*Aim of the exercise:* Keep each entry exactly as written when you repeat it, and skip the images.

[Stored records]
::::
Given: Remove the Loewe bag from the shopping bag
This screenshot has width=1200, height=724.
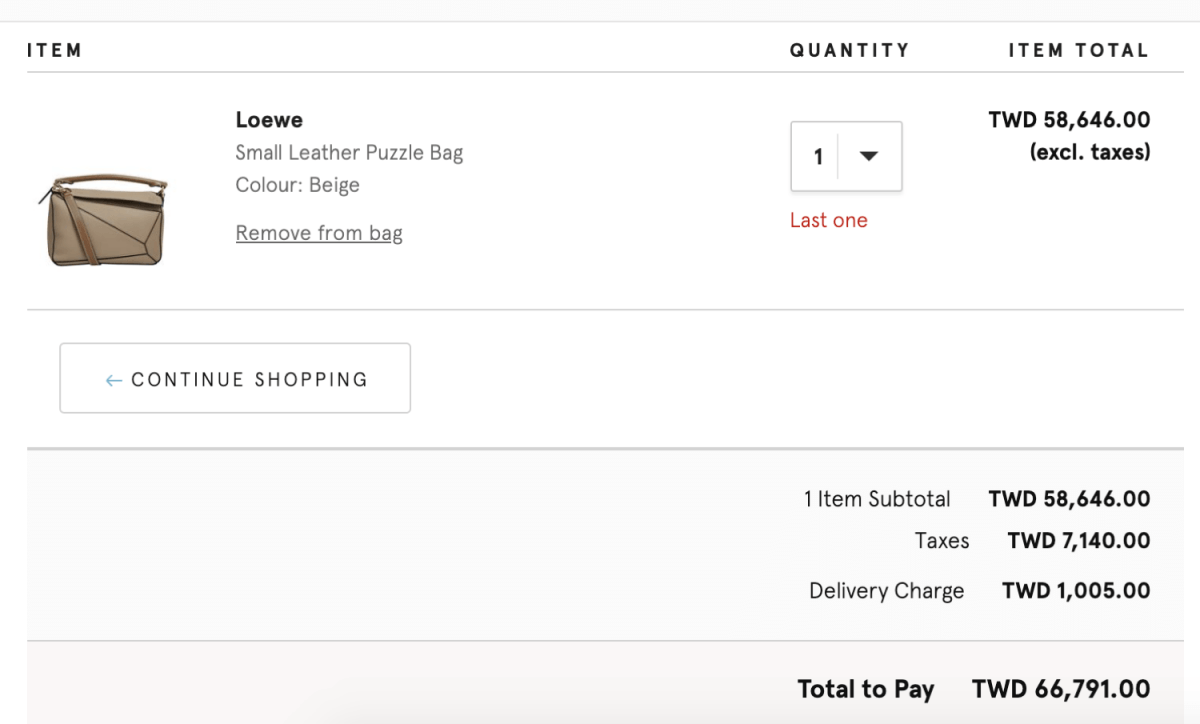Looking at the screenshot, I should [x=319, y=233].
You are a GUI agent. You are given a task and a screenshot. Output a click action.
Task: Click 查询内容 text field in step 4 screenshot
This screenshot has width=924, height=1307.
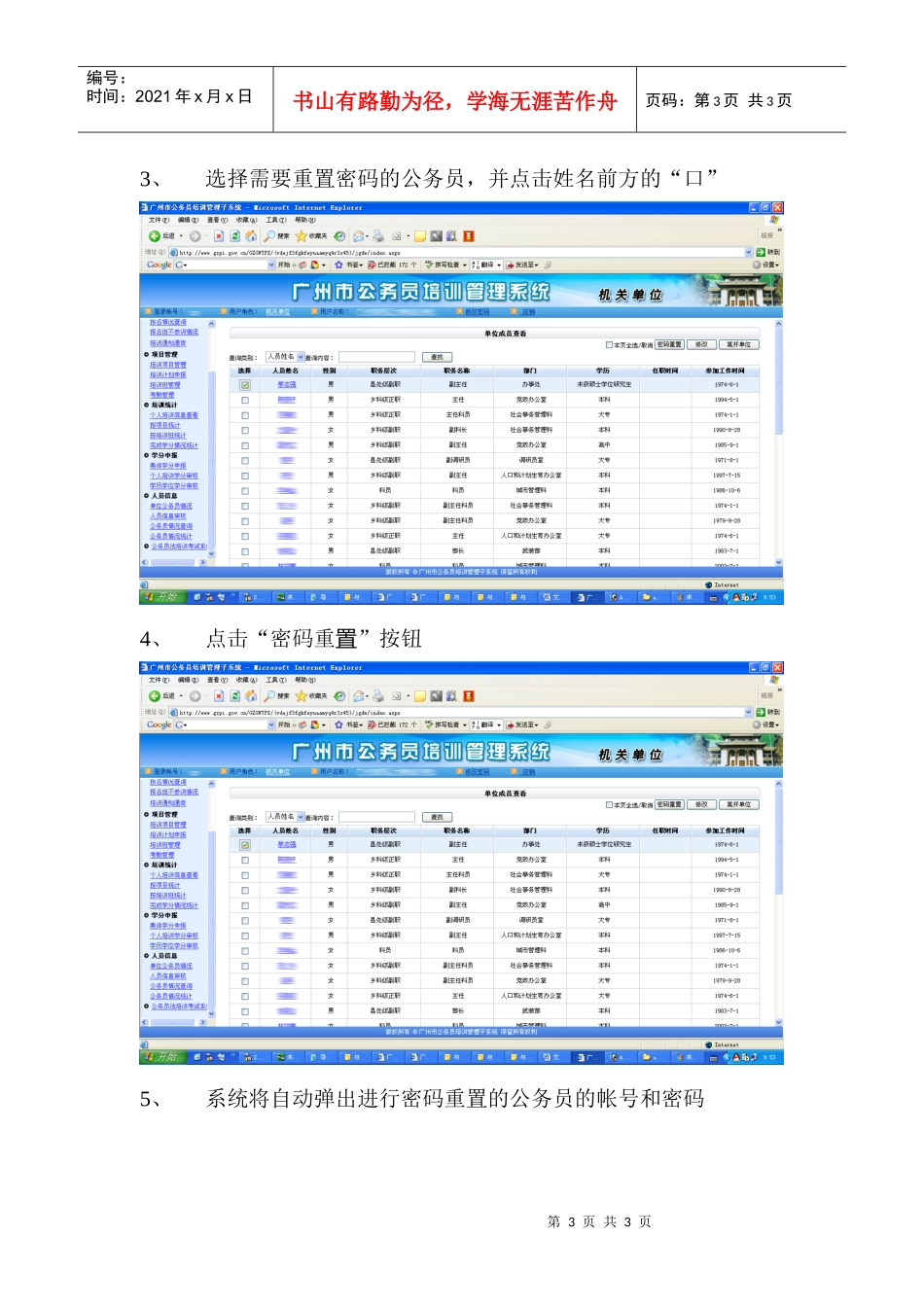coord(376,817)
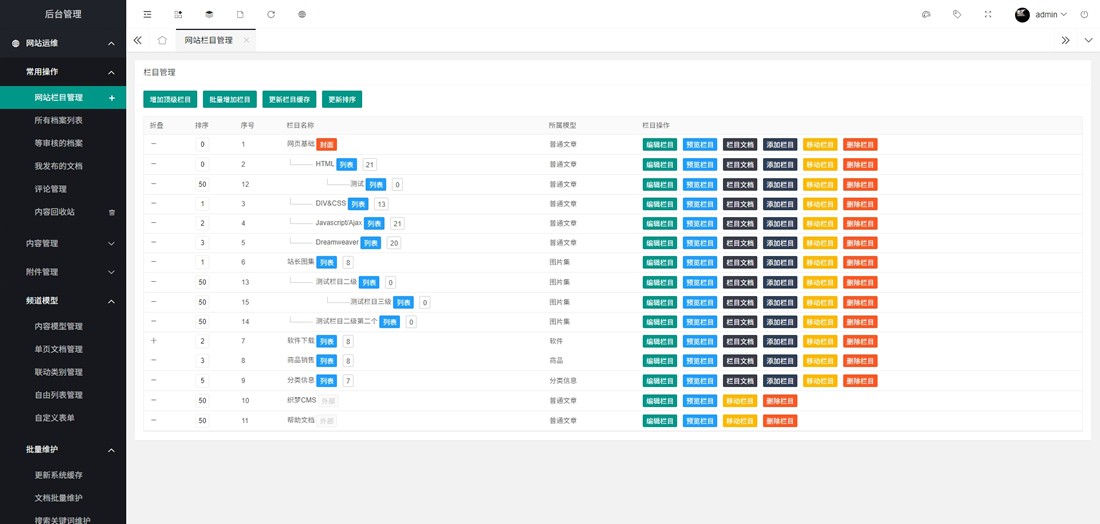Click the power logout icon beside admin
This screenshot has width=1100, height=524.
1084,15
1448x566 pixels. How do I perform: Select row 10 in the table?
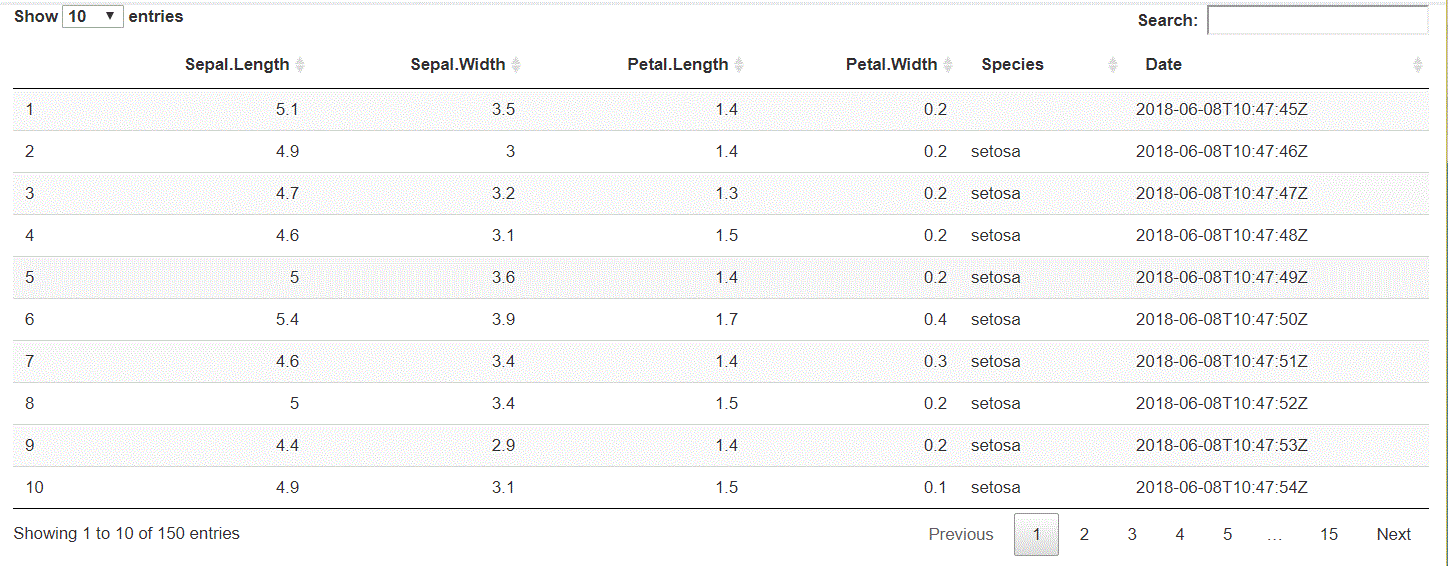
::::
*Response below:*
Given: Remove the Loewe bag from the shopping bag
This screenshot has width=1200, height=724.
Looking at the screenshot, I should [x=319, y=233].
You are a GUI agent. You are given a task and a screenshot. Output a click action.
Task: Click 查询内容 text field in step 4 screenshot
This screenshot has width=924, height=1307.
coord(376,817)
Click the power logout icon beside admin
This screenshot has width=1100, height=524.
1084,15
1448x566 pixels. How do I perform: Select row 10 in the table?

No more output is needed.